Our principal stockholders and management own a significant percentage of our stock and will be able to exert
significant control over matters subject to stockholder approval.
As of June 30, 2019, our executive officers, directors, five percent or greater
stockholders and their affiliates beneficially owned approximately 85.4% of our outstanding voting stock. These stockholders have the ability to control us through their ownership positions. These stockholders may be able to determine all matters
requiring stockholder approval. For example, these stockholders, acting together, may be able to control elections of directors or approval of mergers, sale of assets, or other major corporate transaction.
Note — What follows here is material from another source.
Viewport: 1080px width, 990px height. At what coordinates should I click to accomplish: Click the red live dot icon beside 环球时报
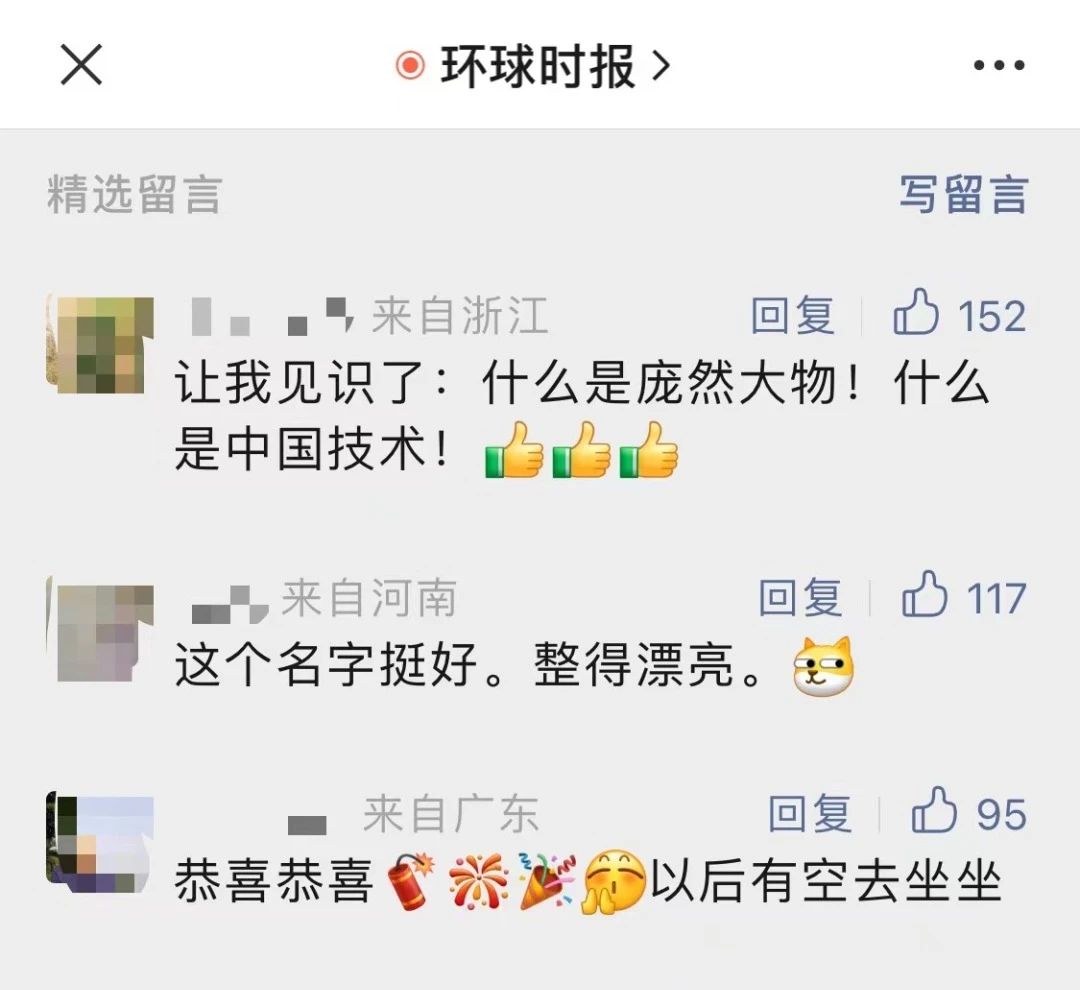[411, 65]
This may prevent or discourage unsolicited
acquisition proposals or offers for our common stock that you may believe are in your best interest as one of our stockholders.
Sales of a substantial number
of shares of our common stock in the public market could cause our stock price to fall.
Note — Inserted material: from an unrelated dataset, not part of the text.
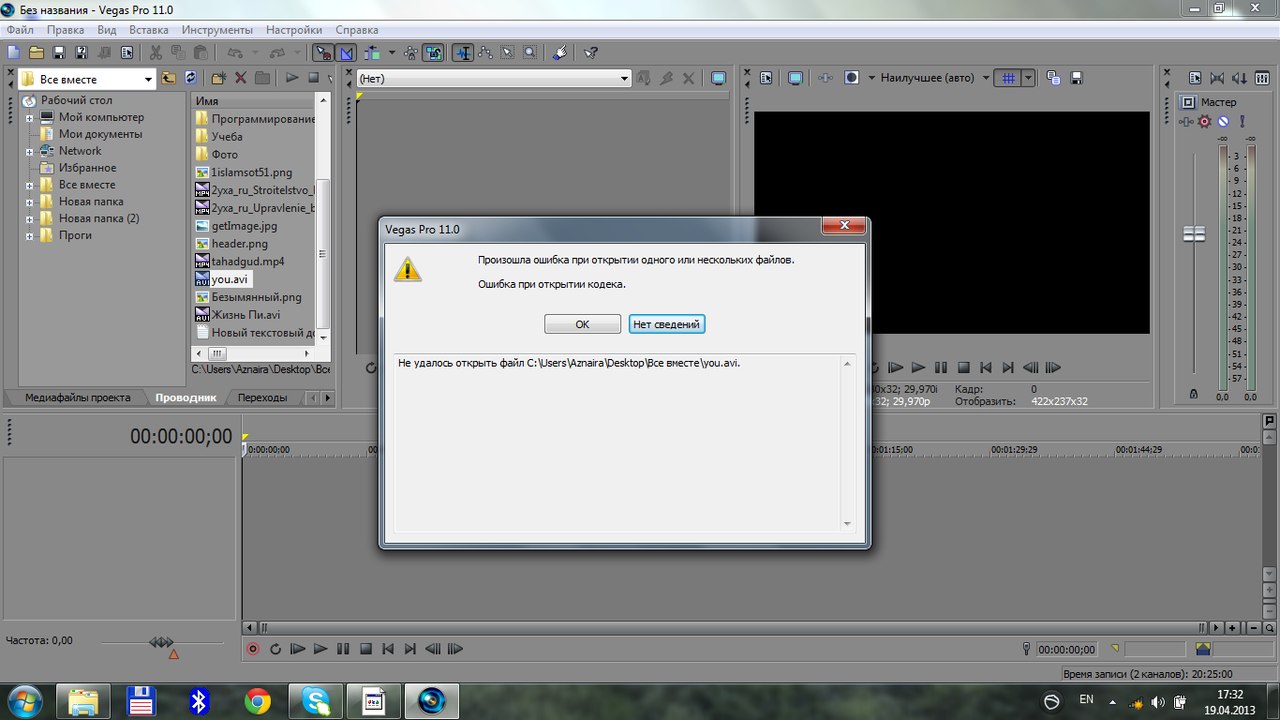Viewport: 1280px width, 720px height.
Task: Select the cut scissors icon
Action: pyautogui.click(x=156, y=53)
Sales of a substantial number of shares of our common stock in the
public market or the perception that these sales might occur could depress the market price of our common stock and could impair our ability to raise capital through the sale of additional equity securities. We are unable to predict the effect that
such sales may have on the prevailing market price of our common stock. In addition, the sale of substantial amounts of our common stock could adversely impact its price. As of June 30, 2019, we had outstanding 18,580,430 shares of our common
stock and options to purchase 1,430,788 shares of our common stock. The sale or the availability for sale of a large number of shares of our common stock in the public market could cause the price of our common stock to decline.
If securities or industry analysts do not publish an adequate amount of research, or publish inaccurate or unfavorable research, about our business, our stock
price and trading volume could decline.
The trading market for our common stock will depend, in part, on the research and reports that securities or
industry analysts publish about us or our business. Securities and industry analysts may not publish an adequate amount of research on us, which may negatively impact the trading price for our stock. In addition, if one or more of the analysts who
cover us downgrade our stock or publish inaccurate or unfavorable research about our business, our stock price would likely decline. Further, if our operating results fail to meet the forecasts of analysts, our stock price would likely decline. If
one or more of these analysts cease coverage of us or fail to publish reports on us regularly, demand for our stock could decrease, which might cause our stock price and trading volume to decline.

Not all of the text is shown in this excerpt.